Да, Джессика помнит, как несколько лет назад Мёрдок прятал лицо под нелепым рогатым чепчиком, и они оба лишь закатывали глаза. Времена были проще, как ни крути.
— Она вне игры. Ясно?
— Она должна ответить за то, что натворила.
— А что если она уже? — поворачивается Джесс, твёрдо стоя на своём. Эта «так и никак иначе» хрень ей уже до смерти надоела. Люк не Хороший, и Триш не Плохая. Все они просто люди, и все они могут лажать. Но они, чёрт возьми, делают всё, что возможно в их силах.
Люк опускает глаза и убирает руки в карманы. Джесс понимает, что он меняет стратегию.
— Я знаю, каково это дорожить кем-то… и всё равно делать то, что надо делать.
— Какого хрена это значит?
— Я рассказывал тебе о своем брате Уиллисе?
— Нет, но чувствую, что сейчас расскажешь.
— Он поднимался с самого дна. Но всегда находил способ провалиться ещё глубже. Он заслуживал большего. Но жизни, которые он разрушил? Они на его совести.
— Ты отправил его в тюрьму, — говорит, не спрашивает, Джесс.
Люк поднимает на неё большие, полные сожаления, глаза.
— Хуже. Я отправил его в Рафт. Это убило меня. Но это было правильно.
Она признательна, что ознакомилась лишь с сокращенной версией его истории. Потому что услышь она больше, то могла возненавидеть Люка.
— Рафт? Ты отправил собственного брата в этот плавучий концлагерь?
Люк хмурится и отводит взгляд.
— Он сделал свой выбор. И вынудил меня сделать свой.
— Чушь собачья.
— Он представлял опасность для себя и окружающих. Это был единственный выход.
— Кто сказал?
— Я сказал. — Он снова встречается с ней взглядом, и Джесс требуется вся её выдержка, чтобы не моргнуть. — Подумай об этом, Джонс.
Джессика знает, что приложила руку к тому, что Люк Кейдж стал тем, кем он стал. Сколько она его знает, у него была непробиваемая кожа, но неприкасаемым он возомнил себя только сейчас. Джесс бросается в атаку.
— Знаешь, никогда бы не подумала, что из нас двоих оптимистом буду я. Но вот он, долбанный День наоборот. Люди не всегда меняются к худшему, Люк. Иногда они становятся лучше, если дать им хотя бы пол-ебического-шанса на это.
Она вспоминает всех знакомых, кто нарывался в жизни на дерьмо, и думает, что искупление ни разу непохоже на прямую линию, устремленную в небо. Жизнь ухабиста и погана, и единственный способ пройти через неё — найти того, кто тебе дорог, и крепко держаться за него.

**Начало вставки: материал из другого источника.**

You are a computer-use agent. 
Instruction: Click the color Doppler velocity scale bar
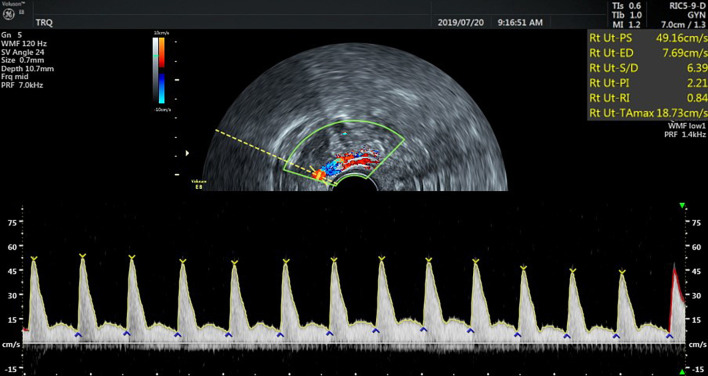pyautogui.click(x=162, y=70)
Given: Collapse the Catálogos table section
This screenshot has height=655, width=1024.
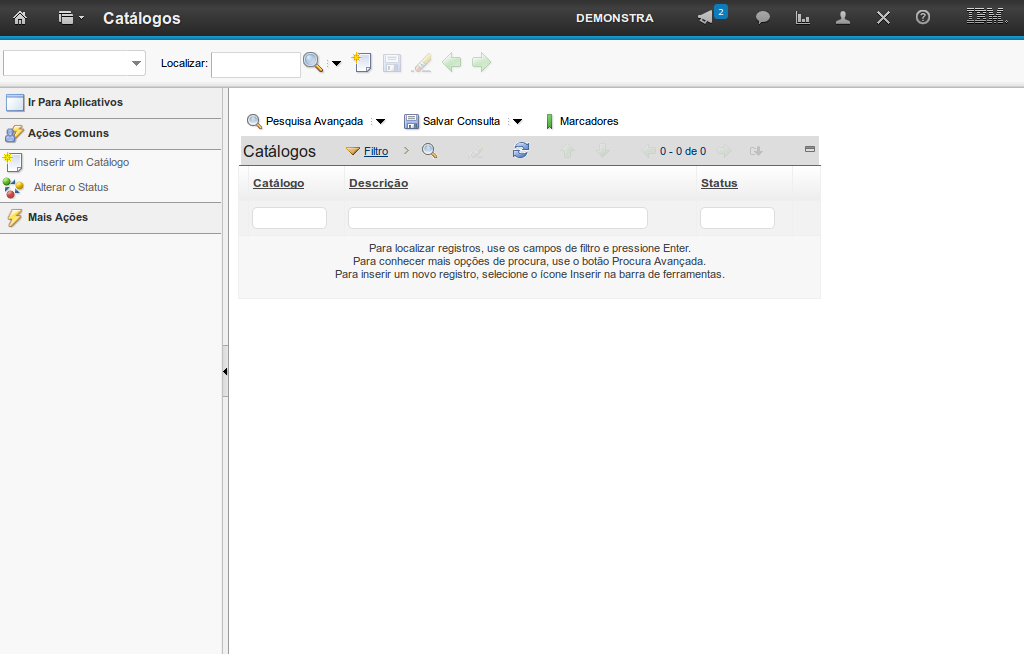Looking at the screenshot, I should tap(810, 149).
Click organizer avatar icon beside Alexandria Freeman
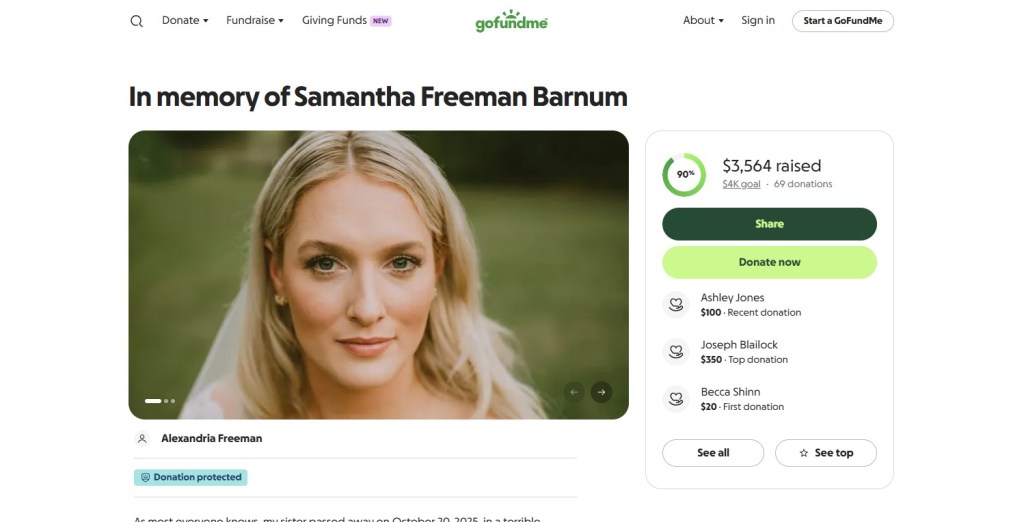 click(x=142, y=438)
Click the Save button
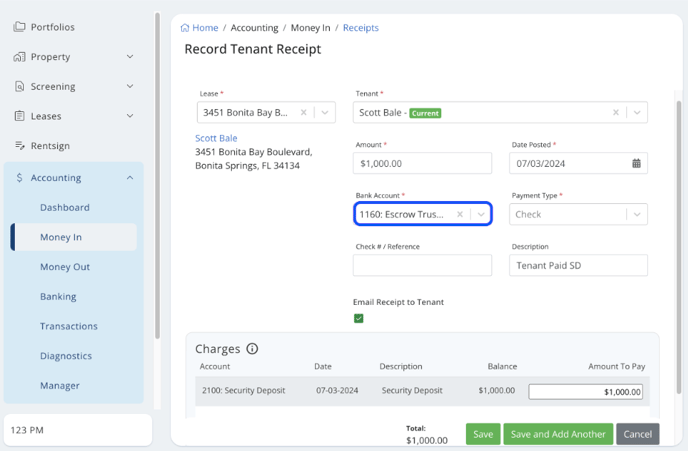The width and height of the screenshot is (688, 451). click(483, 434)
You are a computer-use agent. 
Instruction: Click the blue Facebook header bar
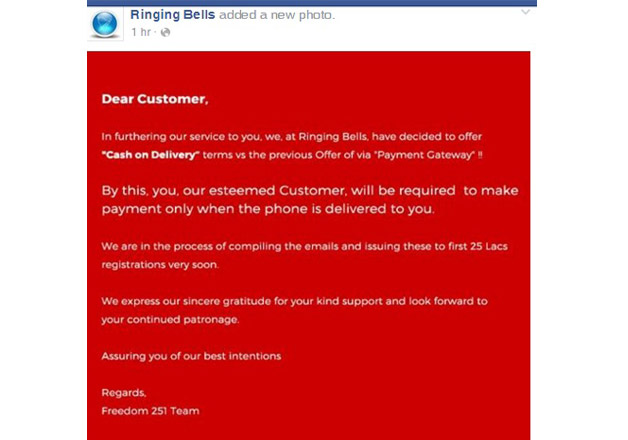[312, 3]
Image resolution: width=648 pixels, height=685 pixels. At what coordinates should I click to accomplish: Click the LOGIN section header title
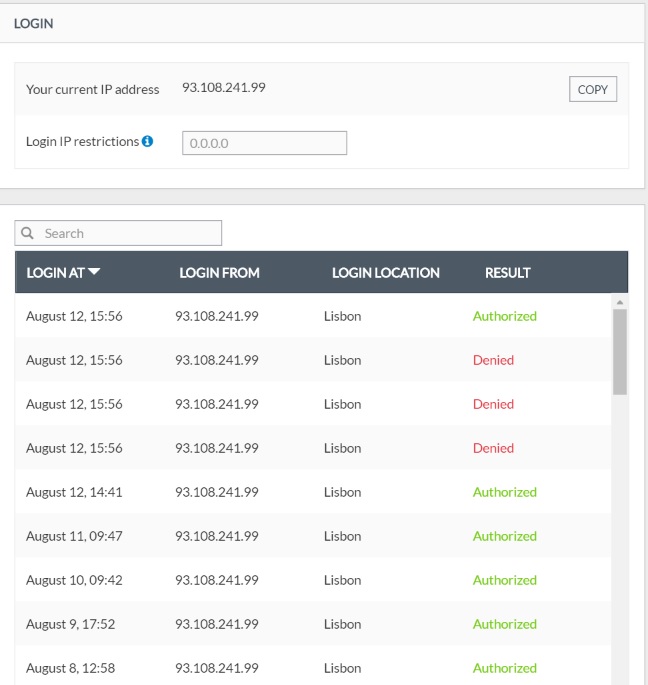34,23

Выражение лица Люка смягчается.
— Должно быть, ты очень сильно любишь того, кто скрывается под маской.
И в этот момент Джессика понимает, что облажалась, потому что он знает. Или, по крайней мере, у нее есть стопудовое предчувствие, что он знает. Вот, что происходит, когда пытаешься кого-то защитить, до того, как выпить кофе. Она находит лишь один жалкий выход из ситуации: робко умолять:
— Люк… Пожалуйста.
Он грустно улыбается ей, и наконец он снова похож на прежнего Люка, который умел, когда нужно, пускать всё на самотёк.
— Прости. Я здесь не для того, чтобы читать тебе лекции о том, что правильно и неправильно. Честно.
— Почти меня одурачил.
Он кладёт ладонь ей на плечо, но в этот раз жест кажется дружеским.
— Я доверяю тебе, Джессика Джонс. Если ты говоришь, что справишься со всем, мне этого достаточно.
На этих словах Джессика сглатывает неловкий комок в горле.
— Давай согласимся просто не лезть в дела друг друга. Между этой и 96-й улицей полно кварталов.
— Раз так надо, — Люк убирает ладонь.
Он набрасывает плащ поверх широких плеч и поворачивается, собираясь уходить, как вдруг, всё еще держа пальцами ручку двери, начинает тихо посмеиваться.
— Что? — спрашивает Джесс.
— Ничего. Просто я… думал прийти и растолковать тебе, что к чему. А ты заставила меня сомневаться в одном из самых трудных решений, которые я когда-либо принимал.
— Ну, видимо, Счастливого Рождества, — коротко кивает Джесс.
— Счастливого Рождества. Приглядывай за своей девушкой.
За своей девушкой. Почему от этого ей становится так тепло на душе?
— Ты же знаешь, я работаю одна.
— Уверен, что это так, — ухмыляется Люк с порога.